(Text under study begins)

Rev. Mark Buetow
Death. It happens suddenly in a horrible wreck on the highway. It happens slowly over a long battle with cancer. It happens to children in an accident. It happens to someone at the end of a long life. It happens in many ways, but one thing is for sure: Death happens to everyone.
We try to avoid it. Live carefully. Live a healthy lifestyle. Avoid dangerous things. Fight against death with medicine and medical technology. Put death off as long as possible with potions and creams and drugs and surgeries that try to erase the signs of aging. But as hard as we fight, death always wins. At some point, the lotions and potions won’t help. The doctors and the drugs and the machines can’t do anything else to stop it. Death comes, sooner or later, one way or another.
Well, what about God? We could ask Him to do something about death. But wait! He DID do something about death. He died! Crucified. Like a sinner. He took the curse on Himself. And make no mistake, death is an enemy and a curse. But God did it. He died. Died as if death were His fate too. Except Jesus didn’t stay dead. Christ is risen! On the third day after He died, Jesus’ tomb was empty! Jesus was and is alive!
What does that mean for death? It means that death is no longer the worst thing ever. It is no longer the final enemy. It is no longer our fate and lot in life and then that’s it. Rather, Jesus has made sure that death is turned into a rest. A sleep. A nap. It’s no mistake that Jesus once says about a dead little girl that she is “sleeping.” It’s no mystery that in the early church people who died were said to have “fallen asleep.” And Jesus Himself says that He will come again and wake us up and give us eternal life!

(Text under study ends)

• Complete the following
1. Print the passage of the reflection on death starting at "What does that" and ending at "us eternal life!".
2. Answer these questions about the reflection on death:
(a) What does it say the potions, creams, drugs and surgeries try to erase?
(b) On which day after Jesus died was His tomb empty?
(c) What word does Jesus use about a dead little girl?
3. Write the next part of the reflection on death, going on from its final sentence.
The listing that comes next is separate material from the reflection on death.

(Provided data begins)

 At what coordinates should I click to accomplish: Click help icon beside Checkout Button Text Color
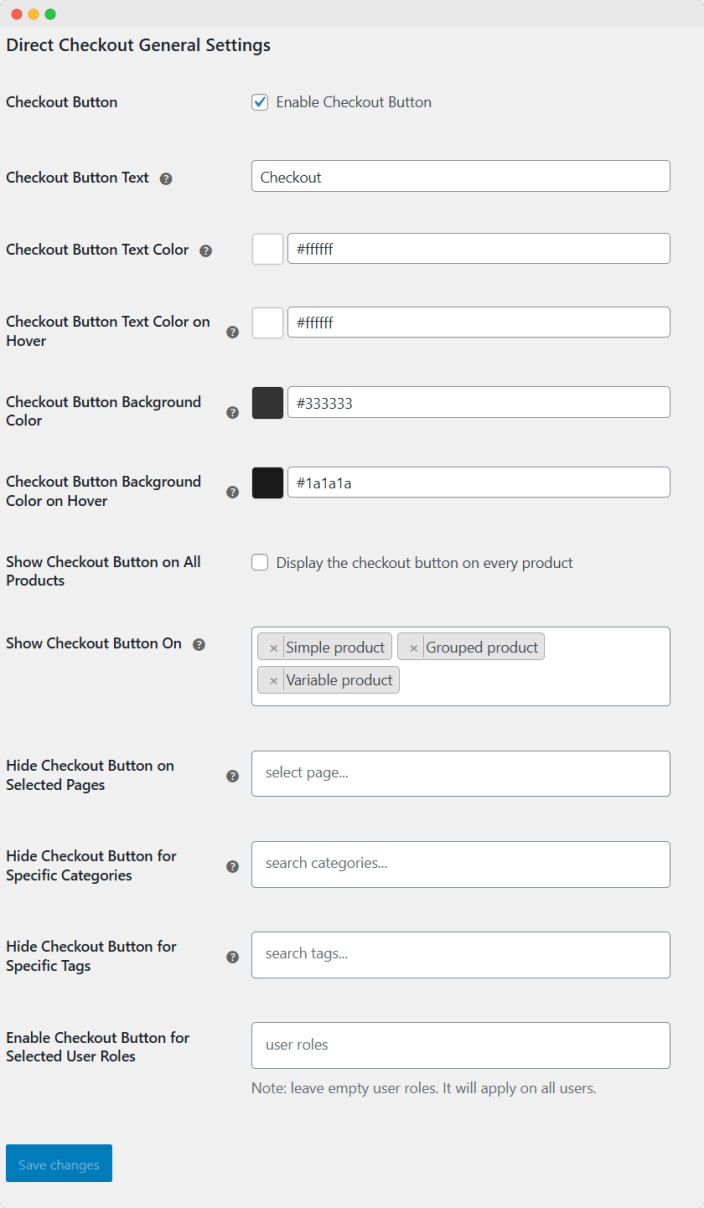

(Provided data ends)

• Solved problems
1.
What does that mean for death? It means that death is no longer the worst thing ever. It is no longer the final enemy. It is no longer our fate and lot in life and then that’s it. Rather, Jesus has made sure that death is turned into a rest. A sleep. A nap. It’s no mistake that Jesus once says about a dead little girl that she is “sleeping.” It’s no mystery that in the early church people who died were said to have “fallen asleep.” And Jesus Himself says that He will come again and wake us up and give us eternal life!

2.
(a) The signs of aging.
(b) The third day.
(c) "Sleeping."

3.
The fact is, death has been overcome. Yes, we still die. This world and everything in it is passing away. But Jesus says His Word will never pass away and it’s that very Word which promises we shall rise from the dead when Jesus comes again. It’s Jesus’ very Word which promises that we have an everlasting life awaiting us because He died and then rose again.
This is the Easter season, the forty days starting with Easter in which we celebrate that Jesus is risen from the dead and what that means for us who are dogged by death all the time. It is the promise and hope of a life beyond this life which sometimes ends abruptly or else fades away slowly. When we are sick and suffering and death is close, and on our minds, and at our doorstep, we simply smile and remind death of what Jesus did and that it cannot harm us.
Science and medicine and makeup and exercise and diet and all that can’t stop death. Well who can do something about it, then? Jesus did. His own death on Good Friday and His resurrection on Easter are the real, true, and lasting answers to the problem and curse of death. Jesus did something about death. He beat it. And His victory over death is for everyone. Christ is risen! He is risen indeed! Allelluia!